#### Task to complete:
After locating the line that bears "Click the License update button", restate word for word that line and the rest of the listing to its final line, excluding all pictures.

#### Task input:
-- -- --

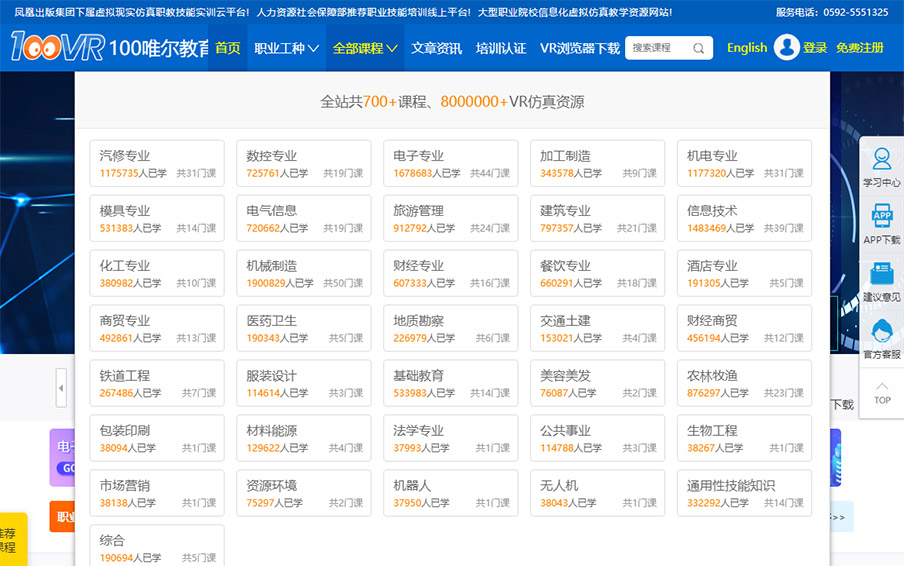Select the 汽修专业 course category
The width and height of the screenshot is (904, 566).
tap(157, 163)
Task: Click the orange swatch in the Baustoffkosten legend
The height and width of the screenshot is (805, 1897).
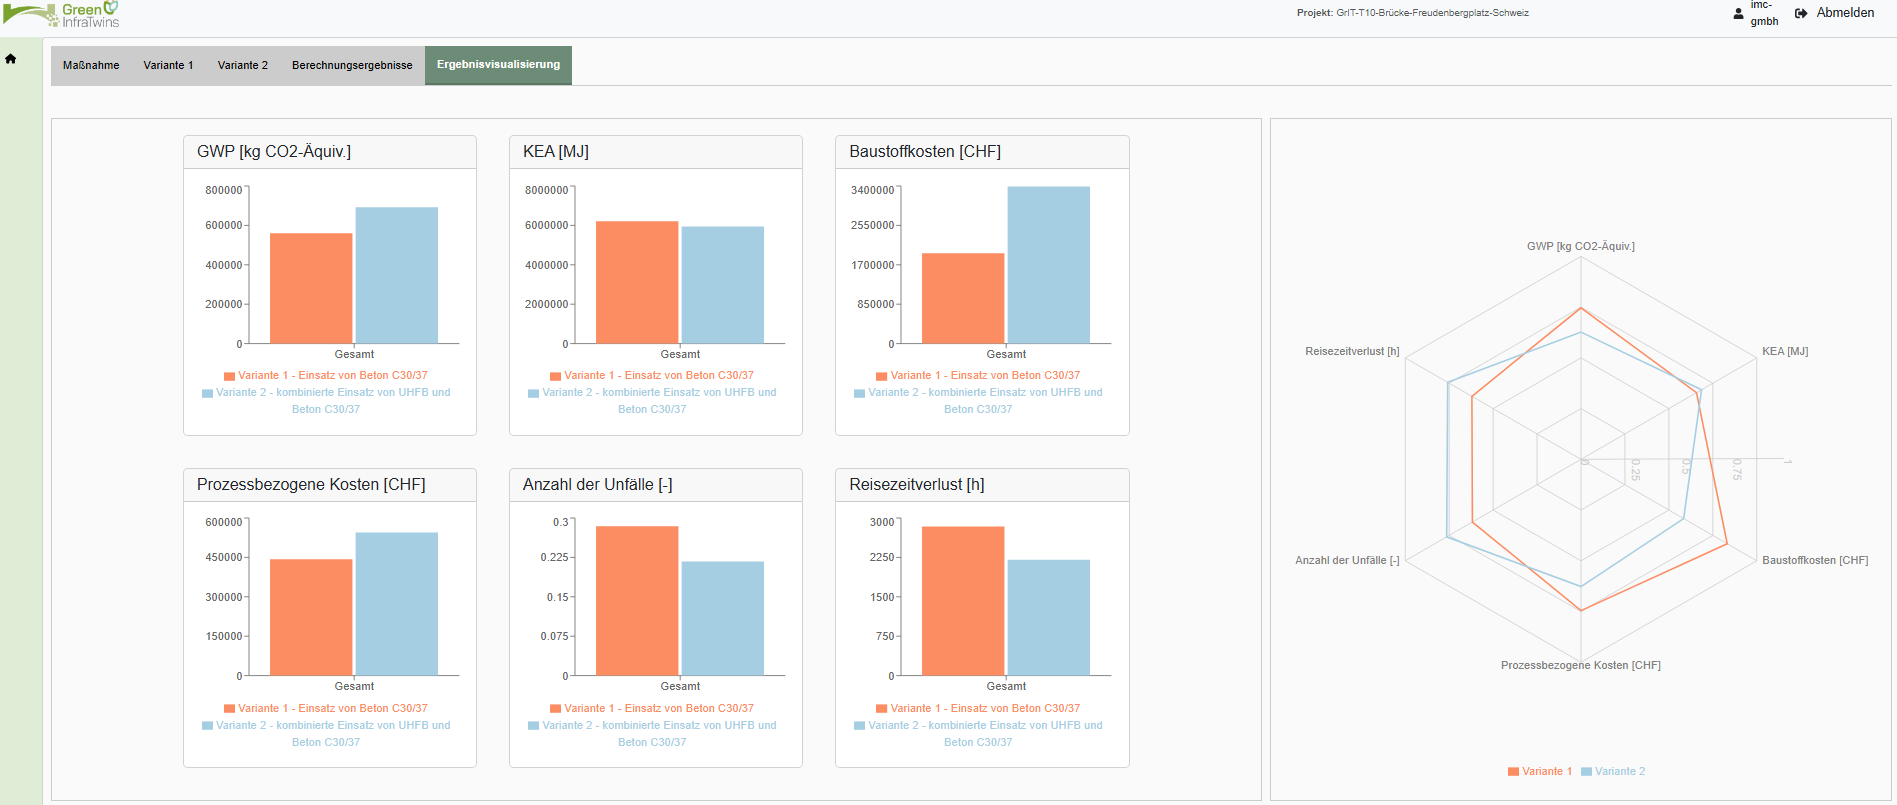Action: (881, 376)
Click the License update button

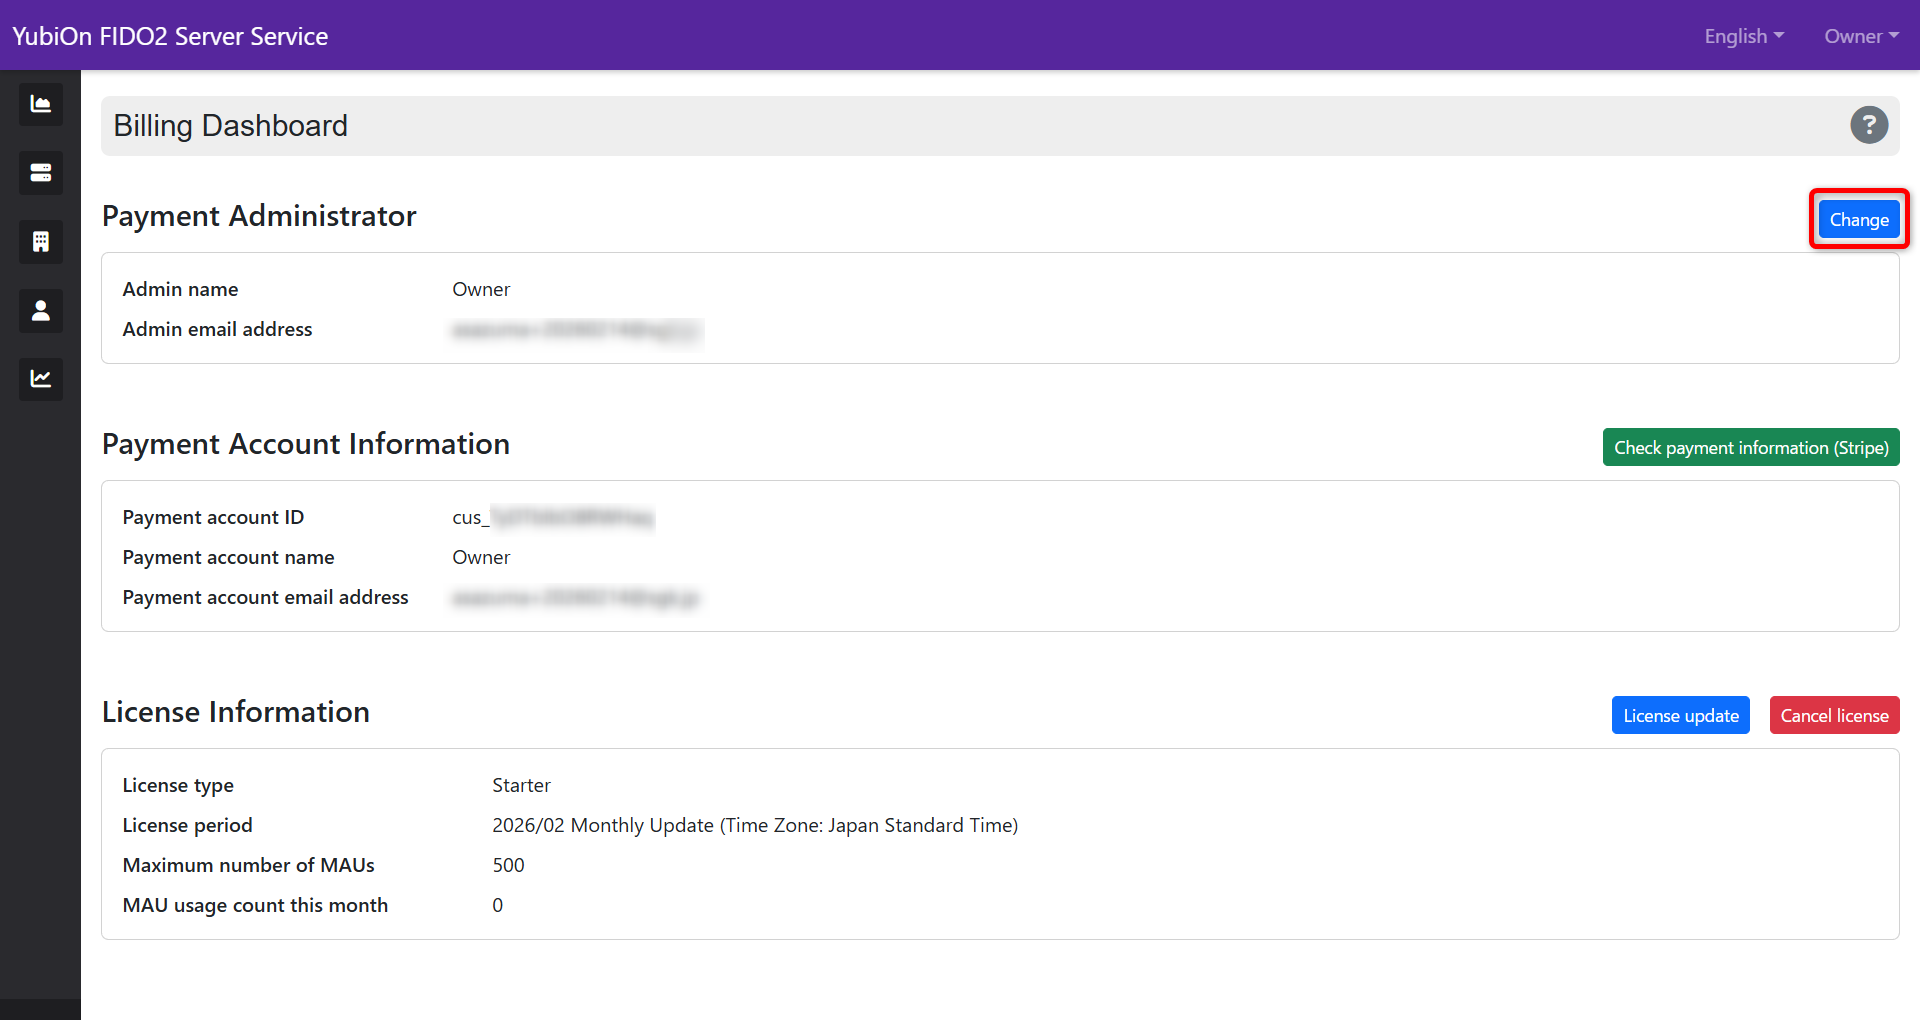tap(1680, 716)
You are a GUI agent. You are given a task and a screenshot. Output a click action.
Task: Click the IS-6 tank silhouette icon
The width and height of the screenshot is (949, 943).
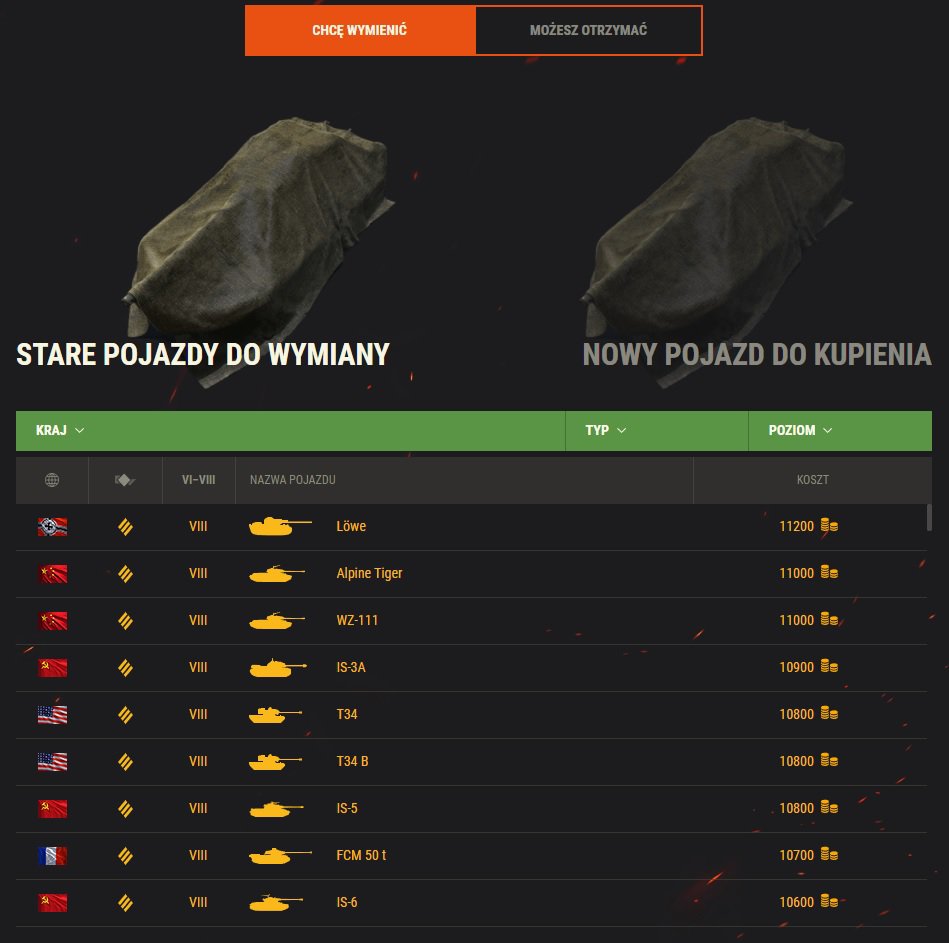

-- -- --

#### Your solution:
Click the License update button

tap(1680, 716)
You are a GUI agent. You are given a task and a screenshot. Output a click action.
Task: Click the IS-6 tank silhouette icon
The width and height of the screenshot is (949, 943).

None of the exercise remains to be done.